For the records below, tally the lines that include the word "will" and give only the tally.

>>>>

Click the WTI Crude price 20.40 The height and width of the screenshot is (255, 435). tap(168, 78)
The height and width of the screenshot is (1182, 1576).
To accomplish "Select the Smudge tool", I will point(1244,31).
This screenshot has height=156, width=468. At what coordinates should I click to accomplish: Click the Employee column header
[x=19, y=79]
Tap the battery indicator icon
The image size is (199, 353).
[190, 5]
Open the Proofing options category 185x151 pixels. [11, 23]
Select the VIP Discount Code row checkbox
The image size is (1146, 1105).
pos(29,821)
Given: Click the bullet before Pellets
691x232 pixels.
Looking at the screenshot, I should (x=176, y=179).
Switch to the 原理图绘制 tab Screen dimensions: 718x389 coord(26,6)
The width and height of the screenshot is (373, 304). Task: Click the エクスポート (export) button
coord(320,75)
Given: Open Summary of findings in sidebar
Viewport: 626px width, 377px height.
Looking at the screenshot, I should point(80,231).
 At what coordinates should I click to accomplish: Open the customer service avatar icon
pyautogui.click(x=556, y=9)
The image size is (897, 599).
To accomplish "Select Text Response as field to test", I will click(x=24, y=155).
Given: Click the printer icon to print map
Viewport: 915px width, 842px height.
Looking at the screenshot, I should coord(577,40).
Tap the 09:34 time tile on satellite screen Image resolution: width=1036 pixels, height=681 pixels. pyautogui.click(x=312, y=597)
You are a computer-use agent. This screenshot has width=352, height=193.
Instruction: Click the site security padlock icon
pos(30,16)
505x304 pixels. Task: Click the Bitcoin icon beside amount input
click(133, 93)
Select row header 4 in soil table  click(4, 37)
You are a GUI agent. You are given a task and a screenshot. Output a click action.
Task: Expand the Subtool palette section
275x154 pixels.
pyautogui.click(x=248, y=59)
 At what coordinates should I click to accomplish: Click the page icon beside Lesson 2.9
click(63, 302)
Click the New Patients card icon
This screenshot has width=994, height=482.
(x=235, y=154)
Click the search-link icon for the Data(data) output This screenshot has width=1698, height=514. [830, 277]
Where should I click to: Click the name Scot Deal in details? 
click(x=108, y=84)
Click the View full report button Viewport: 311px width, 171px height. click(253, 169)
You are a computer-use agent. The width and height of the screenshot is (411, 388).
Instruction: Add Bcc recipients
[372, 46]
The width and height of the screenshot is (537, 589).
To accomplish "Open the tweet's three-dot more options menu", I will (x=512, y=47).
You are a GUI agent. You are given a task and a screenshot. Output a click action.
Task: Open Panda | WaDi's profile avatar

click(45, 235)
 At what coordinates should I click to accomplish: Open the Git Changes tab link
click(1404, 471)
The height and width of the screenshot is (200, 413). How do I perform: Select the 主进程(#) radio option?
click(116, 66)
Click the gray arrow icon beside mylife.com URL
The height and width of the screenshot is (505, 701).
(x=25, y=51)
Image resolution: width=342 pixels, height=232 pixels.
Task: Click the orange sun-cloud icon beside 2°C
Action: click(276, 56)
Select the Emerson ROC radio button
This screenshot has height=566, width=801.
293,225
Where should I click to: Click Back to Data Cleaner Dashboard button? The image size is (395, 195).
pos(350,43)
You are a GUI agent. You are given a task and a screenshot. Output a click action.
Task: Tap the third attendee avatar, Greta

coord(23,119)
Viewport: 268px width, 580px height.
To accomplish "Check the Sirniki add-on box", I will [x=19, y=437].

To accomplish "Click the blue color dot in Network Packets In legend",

<<<<

## EXPECTED ANSWER
4